§ **Task to carry out**: Retype exactly the lines that run from the start of the data to the line holding "Click the Work schedule label", including both, and only those.

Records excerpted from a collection
□ □ □ □ □ □ □

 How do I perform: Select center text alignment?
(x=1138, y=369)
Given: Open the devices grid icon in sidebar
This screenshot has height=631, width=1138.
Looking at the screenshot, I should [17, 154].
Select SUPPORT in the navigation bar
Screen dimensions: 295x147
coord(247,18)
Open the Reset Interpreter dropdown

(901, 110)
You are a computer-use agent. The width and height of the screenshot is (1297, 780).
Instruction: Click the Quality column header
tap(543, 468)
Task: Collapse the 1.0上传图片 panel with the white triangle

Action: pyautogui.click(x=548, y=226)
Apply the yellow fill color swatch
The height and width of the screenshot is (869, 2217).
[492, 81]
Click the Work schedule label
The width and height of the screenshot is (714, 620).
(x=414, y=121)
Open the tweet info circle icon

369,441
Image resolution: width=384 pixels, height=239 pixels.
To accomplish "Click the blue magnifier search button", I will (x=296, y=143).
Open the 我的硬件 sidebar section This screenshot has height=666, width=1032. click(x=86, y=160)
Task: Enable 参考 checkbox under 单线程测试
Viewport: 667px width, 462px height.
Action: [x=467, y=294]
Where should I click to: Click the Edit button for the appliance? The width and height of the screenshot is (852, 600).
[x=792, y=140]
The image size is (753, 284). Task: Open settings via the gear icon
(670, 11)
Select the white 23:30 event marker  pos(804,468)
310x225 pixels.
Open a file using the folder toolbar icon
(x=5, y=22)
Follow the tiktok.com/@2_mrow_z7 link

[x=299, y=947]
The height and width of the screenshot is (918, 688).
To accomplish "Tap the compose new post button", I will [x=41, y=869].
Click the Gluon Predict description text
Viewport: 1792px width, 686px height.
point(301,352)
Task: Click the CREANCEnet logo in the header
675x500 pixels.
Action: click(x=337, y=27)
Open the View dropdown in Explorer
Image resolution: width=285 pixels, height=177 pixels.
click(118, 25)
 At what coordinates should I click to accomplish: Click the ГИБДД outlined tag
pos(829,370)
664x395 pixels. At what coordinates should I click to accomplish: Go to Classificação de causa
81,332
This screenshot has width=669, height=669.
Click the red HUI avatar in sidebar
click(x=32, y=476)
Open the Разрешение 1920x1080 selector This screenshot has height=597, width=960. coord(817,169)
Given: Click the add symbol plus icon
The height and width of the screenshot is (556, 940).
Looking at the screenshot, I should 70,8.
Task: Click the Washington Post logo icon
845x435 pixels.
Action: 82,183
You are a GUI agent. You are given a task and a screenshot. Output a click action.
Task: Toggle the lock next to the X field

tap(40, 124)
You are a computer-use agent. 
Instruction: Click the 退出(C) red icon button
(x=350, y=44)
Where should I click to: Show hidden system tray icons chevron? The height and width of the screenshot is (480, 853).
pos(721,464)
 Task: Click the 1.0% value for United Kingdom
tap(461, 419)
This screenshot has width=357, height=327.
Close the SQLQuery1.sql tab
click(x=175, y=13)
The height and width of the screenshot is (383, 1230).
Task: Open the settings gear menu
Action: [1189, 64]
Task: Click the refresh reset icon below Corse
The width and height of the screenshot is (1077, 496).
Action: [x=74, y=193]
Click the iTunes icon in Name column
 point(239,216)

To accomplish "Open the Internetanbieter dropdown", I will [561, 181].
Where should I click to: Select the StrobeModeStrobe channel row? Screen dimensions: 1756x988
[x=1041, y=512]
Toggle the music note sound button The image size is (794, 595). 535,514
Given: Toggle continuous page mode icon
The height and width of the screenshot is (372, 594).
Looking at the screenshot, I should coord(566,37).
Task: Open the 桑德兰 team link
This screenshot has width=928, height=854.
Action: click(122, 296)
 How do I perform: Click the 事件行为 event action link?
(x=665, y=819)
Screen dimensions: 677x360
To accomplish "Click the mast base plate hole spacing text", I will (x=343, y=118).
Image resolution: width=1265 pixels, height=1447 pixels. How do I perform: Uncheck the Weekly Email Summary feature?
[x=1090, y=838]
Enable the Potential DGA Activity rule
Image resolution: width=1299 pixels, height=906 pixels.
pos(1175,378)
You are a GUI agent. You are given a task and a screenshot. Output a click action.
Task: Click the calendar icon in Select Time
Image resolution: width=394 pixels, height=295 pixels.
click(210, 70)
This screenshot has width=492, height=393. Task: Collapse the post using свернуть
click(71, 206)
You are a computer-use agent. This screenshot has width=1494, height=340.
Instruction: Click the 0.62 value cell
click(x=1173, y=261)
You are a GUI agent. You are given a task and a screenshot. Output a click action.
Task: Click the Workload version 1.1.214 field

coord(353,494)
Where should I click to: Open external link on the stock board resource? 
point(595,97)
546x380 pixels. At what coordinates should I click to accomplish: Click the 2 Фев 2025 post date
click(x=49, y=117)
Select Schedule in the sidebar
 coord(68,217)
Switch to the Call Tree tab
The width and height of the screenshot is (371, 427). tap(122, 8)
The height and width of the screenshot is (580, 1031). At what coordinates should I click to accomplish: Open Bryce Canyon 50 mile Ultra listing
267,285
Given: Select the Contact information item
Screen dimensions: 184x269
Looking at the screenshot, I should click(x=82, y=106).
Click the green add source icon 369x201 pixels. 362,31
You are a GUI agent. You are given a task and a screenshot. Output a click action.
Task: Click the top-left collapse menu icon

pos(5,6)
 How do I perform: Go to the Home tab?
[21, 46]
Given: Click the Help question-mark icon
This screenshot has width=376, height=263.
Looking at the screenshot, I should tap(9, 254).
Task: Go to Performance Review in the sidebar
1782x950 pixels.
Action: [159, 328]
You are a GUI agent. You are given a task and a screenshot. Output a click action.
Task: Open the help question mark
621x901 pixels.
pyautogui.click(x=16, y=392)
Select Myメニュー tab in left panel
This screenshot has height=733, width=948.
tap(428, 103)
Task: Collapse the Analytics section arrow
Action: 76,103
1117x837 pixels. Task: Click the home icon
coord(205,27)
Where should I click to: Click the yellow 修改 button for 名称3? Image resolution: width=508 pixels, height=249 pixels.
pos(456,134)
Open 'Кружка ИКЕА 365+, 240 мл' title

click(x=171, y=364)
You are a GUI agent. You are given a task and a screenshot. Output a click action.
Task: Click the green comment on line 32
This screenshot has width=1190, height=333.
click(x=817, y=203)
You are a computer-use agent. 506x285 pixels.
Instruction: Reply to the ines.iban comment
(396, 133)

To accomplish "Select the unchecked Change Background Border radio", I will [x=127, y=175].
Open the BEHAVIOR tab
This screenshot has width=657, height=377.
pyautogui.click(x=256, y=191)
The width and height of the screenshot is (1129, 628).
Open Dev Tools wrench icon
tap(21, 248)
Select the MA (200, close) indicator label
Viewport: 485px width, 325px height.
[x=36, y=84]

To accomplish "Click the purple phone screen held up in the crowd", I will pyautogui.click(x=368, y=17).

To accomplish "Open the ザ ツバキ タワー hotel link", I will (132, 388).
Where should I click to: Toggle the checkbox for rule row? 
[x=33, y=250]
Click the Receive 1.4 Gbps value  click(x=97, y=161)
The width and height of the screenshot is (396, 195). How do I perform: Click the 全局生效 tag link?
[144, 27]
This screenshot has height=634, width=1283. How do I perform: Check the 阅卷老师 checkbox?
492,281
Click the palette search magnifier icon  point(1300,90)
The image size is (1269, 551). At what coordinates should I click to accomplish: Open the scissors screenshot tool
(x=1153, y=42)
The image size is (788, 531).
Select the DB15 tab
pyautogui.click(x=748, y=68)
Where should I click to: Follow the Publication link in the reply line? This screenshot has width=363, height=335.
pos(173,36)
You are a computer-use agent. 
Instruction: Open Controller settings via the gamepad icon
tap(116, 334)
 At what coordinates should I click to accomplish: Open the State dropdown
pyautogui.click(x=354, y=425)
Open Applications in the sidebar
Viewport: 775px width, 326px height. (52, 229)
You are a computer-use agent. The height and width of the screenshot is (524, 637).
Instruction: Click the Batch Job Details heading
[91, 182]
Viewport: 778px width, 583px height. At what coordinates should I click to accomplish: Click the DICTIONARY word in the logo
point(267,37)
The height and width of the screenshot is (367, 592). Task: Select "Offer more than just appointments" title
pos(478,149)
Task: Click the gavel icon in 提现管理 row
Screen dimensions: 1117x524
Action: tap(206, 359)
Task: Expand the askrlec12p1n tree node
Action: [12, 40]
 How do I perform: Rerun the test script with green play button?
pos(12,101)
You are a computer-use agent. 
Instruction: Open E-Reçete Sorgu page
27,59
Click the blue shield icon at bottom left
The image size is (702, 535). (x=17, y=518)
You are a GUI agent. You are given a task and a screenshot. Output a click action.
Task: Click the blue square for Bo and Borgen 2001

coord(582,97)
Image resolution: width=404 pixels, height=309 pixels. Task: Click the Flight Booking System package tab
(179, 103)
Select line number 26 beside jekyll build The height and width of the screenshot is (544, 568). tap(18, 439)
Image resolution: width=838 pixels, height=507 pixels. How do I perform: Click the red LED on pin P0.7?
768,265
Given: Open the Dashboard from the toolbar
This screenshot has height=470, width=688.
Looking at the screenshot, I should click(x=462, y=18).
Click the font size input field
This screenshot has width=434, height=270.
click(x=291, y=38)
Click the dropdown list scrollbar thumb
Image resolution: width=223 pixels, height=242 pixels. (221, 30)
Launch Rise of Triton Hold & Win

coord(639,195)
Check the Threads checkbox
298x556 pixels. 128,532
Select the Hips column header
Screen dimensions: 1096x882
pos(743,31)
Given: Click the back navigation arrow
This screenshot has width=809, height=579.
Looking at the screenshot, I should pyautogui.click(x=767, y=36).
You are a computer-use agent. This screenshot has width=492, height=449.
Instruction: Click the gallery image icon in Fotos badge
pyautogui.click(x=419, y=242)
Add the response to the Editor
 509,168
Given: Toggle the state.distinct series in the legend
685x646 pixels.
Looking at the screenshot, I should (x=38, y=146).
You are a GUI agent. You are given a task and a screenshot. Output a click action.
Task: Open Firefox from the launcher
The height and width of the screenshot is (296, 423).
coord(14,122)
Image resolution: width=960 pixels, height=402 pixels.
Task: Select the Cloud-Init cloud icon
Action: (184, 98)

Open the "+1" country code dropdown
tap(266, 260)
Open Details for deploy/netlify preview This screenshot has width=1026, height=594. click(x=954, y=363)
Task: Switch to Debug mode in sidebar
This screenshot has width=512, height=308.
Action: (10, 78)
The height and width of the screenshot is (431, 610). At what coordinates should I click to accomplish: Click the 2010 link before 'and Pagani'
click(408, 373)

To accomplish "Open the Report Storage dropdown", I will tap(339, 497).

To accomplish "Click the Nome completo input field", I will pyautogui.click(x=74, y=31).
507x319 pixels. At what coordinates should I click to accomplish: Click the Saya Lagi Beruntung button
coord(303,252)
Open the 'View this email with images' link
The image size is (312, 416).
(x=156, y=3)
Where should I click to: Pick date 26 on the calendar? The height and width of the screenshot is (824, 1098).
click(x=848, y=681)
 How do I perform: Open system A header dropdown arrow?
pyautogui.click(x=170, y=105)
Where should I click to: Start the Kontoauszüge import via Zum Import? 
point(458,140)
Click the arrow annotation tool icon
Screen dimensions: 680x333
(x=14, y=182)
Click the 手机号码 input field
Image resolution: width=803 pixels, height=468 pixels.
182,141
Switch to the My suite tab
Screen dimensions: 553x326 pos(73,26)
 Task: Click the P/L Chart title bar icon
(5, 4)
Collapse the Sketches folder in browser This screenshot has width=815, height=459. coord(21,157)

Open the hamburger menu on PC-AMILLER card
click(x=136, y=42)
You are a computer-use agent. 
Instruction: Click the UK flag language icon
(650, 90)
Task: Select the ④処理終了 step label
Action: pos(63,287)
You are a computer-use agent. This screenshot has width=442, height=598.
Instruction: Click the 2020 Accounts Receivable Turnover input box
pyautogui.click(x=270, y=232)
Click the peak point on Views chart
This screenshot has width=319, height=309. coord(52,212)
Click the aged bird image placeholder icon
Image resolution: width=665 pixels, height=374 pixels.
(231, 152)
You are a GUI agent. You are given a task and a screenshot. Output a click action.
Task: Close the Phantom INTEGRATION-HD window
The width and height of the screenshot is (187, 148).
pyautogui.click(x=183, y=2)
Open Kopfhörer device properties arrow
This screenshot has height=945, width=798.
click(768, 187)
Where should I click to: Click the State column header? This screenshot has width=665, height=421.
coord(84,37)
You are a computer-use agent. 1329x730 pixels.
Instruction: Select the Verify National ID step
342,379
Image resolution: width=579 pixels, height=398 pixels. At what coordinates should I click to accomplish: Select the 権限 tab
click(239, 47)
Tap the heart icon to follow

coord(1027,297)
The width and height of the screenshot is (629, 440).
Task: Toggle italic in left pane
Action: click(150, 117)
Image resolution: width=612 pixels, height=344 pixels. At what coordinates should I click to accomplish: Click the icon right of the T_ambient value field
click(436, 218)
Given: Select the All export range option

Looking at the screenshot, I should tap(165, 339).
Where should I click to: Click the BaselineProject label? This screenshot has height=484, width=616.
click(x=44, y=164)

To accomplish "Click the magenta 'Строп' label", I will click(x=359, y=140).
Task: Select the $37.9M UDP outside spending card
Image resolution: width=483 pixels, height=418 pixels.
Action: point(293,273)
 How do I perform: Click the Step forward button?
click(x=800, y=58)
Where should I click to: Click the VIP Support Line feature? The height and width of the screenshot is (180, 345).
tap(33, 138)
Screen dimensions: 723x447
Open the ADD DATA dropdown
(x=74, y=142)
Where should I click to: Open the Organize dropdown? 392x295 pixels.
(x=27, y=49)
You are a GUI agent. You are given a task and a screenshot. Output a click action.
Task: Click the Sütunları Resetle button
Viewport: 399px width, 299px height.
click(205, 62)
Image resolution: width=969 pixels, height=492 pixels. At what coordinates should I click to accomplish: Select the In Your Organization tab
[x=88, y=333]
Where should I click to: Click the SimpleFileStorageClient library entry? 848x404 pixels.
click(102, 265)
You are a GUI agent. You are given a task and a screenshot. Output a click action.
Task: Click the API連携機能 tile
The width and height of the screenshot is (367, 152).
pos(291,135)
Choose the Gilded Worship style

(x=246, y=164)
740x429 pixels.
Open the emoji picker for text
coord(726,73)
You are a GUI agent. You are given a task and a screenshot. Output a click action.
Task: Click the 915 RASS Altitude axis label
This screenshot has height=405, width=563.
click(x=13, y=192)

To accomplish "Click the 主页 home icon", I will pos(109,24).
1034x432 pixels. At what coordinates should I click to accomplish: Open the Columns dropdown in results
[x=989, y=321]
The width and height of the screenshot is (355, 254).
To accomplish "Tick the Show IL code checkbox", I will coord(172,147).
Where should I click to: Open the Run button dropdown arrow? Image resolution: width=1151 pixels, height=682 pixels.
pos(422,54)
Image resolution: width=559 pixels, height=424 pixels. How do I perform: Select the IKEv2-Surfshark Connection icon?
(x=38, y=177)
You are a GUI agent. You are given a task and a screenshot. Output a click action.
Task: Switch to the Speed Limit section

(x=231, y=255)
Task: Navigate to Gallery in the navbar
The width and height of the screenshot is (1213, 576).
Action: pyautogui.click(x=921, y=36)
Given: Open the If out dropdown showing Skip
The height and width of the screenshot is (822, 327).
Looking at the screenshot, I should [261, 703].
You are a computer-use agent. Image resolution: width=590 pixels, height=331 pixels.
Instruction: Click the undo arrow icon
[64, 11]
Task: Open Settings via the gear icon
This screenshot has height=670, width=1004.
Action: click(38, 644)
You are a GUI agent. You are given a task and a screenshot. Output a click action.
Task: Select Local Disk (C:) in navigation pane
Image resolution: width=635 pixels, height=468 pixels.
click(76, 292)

□ □ □ □ □ □ □

§ **Solution to the problem**:
 How do I perform: Select center text alignment?
(x=1138, y=369)
Given: Open the devices grid icon in sidebar
This screenshot has height=631, width=1138.
Looking at the screenshot, I should [17, 154].
Select SUPPORT in the navigation bar
Screen dimensions: 295x147
coord(247,18)
Open the Reset Interpreter dropdown

(901, 110)
You are a computer-use agent. The width and height of the screenshot is (1297, 780).
Instruction: Click the Quality column header
tap(543, 468)
Task: Collapse the 1.0上传图片 panel with the white triangle

Action: pyautogui.click(x=548, y=226)
Apply the yellow fill color swatch
The height and width of the screenshot is (869, 2217).
[492, 81]
Click the Work schedule label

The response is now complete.